Abstract

The effect of implanting an extra pituitary containing large amounts of gonadotropic hormone (GtH), combined or not with a luteinizing hormone releasing-hormone analogue (LHRHa) treatment, on GtH levels and gonadal development was investigated in juvenile host fish. The extrapituitaries were collected from mature spermiating fish or from immature fish treated with testosterone. In recipient males and females circulating plasma GtH levels increased following transplantation of both types of pituitaries. Elevated GtH levels presumably triggered steroid synthesis by the immature male gonad since pituitary GtH content was observed to accumulate in recipient males and not in females. However, the potency of the two kinds of pituitaries seemed different since spermatogenesis was stimulated only in some recipient males bearing a mature adult pituitary. This divergence could be due to a different sensitivity to endogenous gonadotropin-releasing hormone (GnRH).

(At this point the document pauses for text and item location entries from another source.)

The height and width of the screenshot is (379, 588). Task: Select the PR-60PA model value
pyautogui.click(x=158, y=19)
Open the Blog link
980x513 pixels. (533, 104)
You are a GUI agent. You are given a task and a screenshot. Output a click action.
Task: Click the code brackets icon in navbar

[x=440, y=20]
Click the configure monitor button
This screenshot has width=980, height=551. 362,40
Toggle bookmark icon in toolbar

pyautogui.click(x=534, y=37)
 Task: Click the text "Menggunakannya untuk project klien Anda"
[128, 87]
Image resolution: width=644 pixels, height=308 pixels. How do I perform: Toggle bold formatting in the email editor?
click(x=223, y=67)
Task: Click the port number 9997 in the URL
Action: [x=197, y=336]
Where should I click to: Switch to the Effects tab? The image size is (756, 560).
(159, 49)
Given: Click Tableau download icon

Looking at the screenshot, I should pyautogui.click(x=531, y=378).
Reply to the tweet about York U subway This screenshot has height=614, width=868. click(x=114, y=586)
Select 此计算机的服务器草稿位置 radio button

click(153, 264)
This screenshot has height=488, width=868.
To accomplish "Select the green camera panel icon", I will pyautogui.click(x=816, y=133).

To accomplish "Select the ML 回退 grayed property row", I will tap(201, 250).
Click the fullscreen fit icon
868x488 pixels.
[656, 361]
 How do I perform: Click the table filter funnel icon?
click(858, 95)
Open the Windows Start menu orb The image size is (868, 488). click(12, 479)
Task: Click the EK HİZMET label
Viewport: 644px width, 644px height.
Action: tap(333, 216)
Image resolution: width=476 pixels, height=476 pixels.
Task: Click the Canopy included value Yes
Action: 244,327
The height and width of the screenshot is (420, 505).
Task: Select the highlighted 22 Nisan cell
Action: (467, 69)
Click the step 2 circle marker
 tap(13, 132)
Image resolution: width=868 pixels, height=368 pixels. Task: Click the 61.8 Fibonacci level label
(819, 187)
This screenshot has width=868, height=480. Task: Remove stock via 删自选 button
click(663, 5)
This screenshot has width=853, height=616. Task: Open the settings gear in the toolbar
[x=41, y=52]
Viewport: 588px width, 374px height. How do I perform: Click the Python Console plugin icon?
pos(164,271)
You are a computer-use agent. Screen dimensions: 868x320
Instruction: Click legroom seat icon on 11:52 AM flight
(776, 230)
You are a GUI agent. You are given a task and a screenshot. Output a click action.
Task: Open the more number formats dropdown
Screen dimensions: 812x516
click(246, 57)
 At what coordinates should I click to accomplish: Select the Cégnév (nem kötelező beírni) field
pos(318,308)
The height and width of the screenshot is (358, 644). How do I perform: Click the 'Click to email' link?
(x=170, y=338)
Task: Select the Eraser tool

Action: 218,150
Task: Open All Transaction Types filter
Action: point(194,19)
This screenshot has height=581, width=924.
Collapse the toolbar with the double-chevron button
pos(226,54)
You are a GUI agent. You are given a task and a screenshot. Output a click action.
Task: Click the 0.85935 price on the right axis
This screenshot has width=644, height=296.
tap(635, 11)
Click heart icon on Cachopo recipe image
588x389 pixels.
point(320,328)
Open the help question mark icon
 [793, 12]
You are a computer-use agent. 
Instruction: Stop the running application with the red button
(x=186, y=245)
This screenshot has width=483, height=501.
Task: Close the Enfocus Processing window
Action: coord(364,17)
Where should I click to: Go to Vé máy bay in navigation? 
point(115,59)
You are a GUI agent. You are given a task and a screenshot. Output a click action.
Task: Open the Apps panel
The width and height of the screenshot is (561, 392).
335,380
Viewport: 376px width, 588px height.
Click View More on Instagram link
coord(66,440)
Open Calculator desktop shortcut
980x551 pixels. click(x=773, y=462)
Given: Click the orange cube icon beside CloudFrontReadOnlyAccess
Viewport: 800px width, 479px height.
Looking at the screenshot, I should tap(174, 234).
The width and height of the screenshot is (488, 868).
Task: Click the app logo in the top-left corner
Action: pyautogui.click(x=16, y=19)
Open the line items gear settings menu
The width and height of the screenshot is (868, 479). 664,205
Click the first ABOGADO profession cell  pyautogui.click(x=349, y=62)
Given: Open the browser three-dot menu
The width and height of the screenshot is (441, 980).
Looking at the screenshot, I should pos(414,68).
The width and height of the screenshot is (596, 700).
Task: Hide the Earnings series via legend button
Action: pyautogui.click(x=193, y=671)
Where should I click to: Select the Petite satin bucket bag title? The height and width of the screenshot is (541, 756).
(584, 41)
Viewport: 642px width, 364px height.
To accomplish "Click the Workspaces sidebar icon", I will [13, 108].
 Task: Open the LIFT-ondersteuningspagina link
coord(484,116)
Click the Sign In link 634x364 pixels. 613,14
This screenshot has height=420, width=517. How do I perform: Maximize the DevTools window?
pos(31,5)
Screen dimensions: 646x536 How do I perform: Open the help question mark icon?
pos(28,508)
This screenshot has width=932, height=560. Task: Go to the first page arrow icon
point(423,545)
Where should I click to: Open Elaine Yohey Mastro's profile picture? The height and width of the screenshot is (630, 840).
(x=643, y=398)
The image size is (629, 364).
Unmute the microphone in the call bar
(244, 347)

Only mature extrapituitaries might be highly sensitive to GnRH, as suggested by results obtained in juvenile host fish after LHRHa treatment. At the end of the 6-week experimental period, this LHRHa treatment stimulated spermatogenesis and induced a significant increase in pituitary GtH content only in juvenile hosts transplanted with a mature pituitary. Such a result was not observed in juvenile hosts submitted to a LHRHa treatment combined or not with the transplantation of juvenile testosterone-treated pituitary. However, previous works have shown that pituitaries collected from immature testosterone-treated fish are sensitive to GnRH. In the present experiment, the amount of GnRH-induced GtH release might have been too low to initiate spermatogenesis during the 6-week experimental period.